[Supplied entries — start]

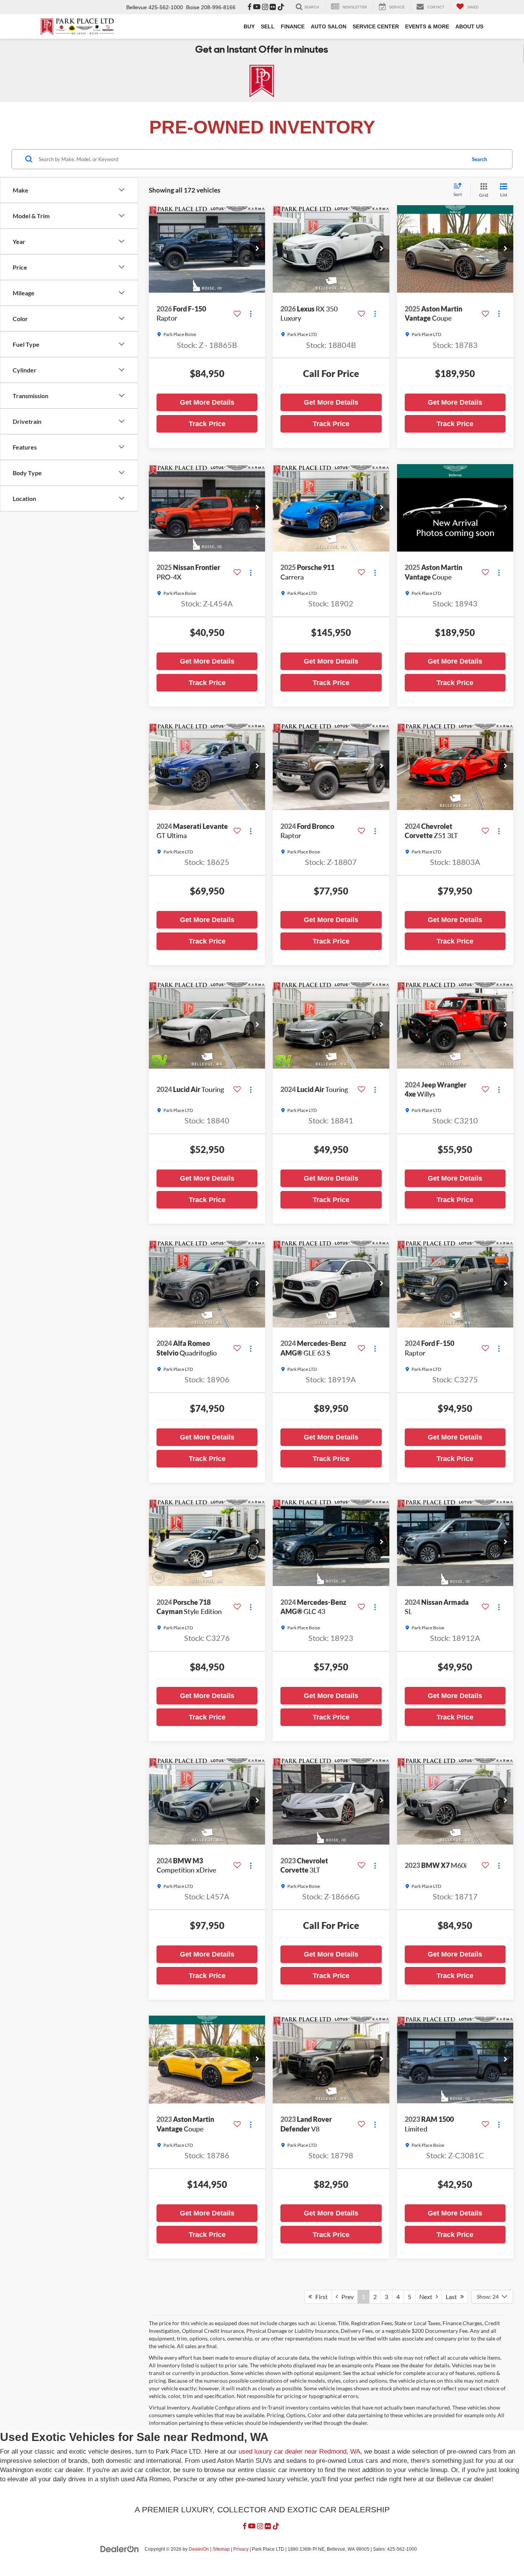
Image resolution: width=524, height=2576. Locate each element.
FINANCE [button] (293, 26)
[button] (257, 249)
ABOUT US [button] (469, 26)
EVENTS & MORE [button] (427, 26)
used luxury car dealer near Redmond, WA (299, 2451)
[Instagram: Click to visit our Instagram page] (265, 7)
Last (453, 2296)
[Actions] (250, 314)
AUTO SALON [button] (328, 26)
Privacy (241, 2549)
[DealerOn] (119, 2549)
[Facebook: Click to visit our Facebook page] (249, 7)
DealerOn (199, 2549)
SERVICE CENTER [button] (376, 26)
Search (479, 159)
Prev (346, 2296)
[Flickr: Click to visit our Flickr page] (273, 7)
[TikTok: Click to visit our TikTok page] (281, 7)
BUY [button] (249, 26)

[Supplied entries — finish]

Work task » Leave out the pictures and output everything else in the records exactly.

Written solution »
Image resolution: width=524, height=2576. Locate each element.
FINANCE [button] (293, 26)
[button] (257, 249)
ABOUT US [button] (469, 26)
EVENTS & MORE [button] (427, 26)
used luxury car dealer near Redmond, WA (299, 2451)
[Instagram: Click to visit our Instagram page] (265, 7)
Last (453, 2296)
[Actions] (250, 314)
AUTO SALON [button] (328, 26)
Privacy (241, 2549)
[DealerOn] (119, 2549)
[Facebook: Click to visit our Facebook page] (249, 7)
DealerOn (199, 2549)
SERVICE CENTER [button] (376, 26)
Search (479, 159)
Prev (346, 2296)
[Flickr: Click to visit our Flickr page] (273, 7)
[TikTok: Click to visit our TikTok page] (281, 7)
BUY [button] (249, 26)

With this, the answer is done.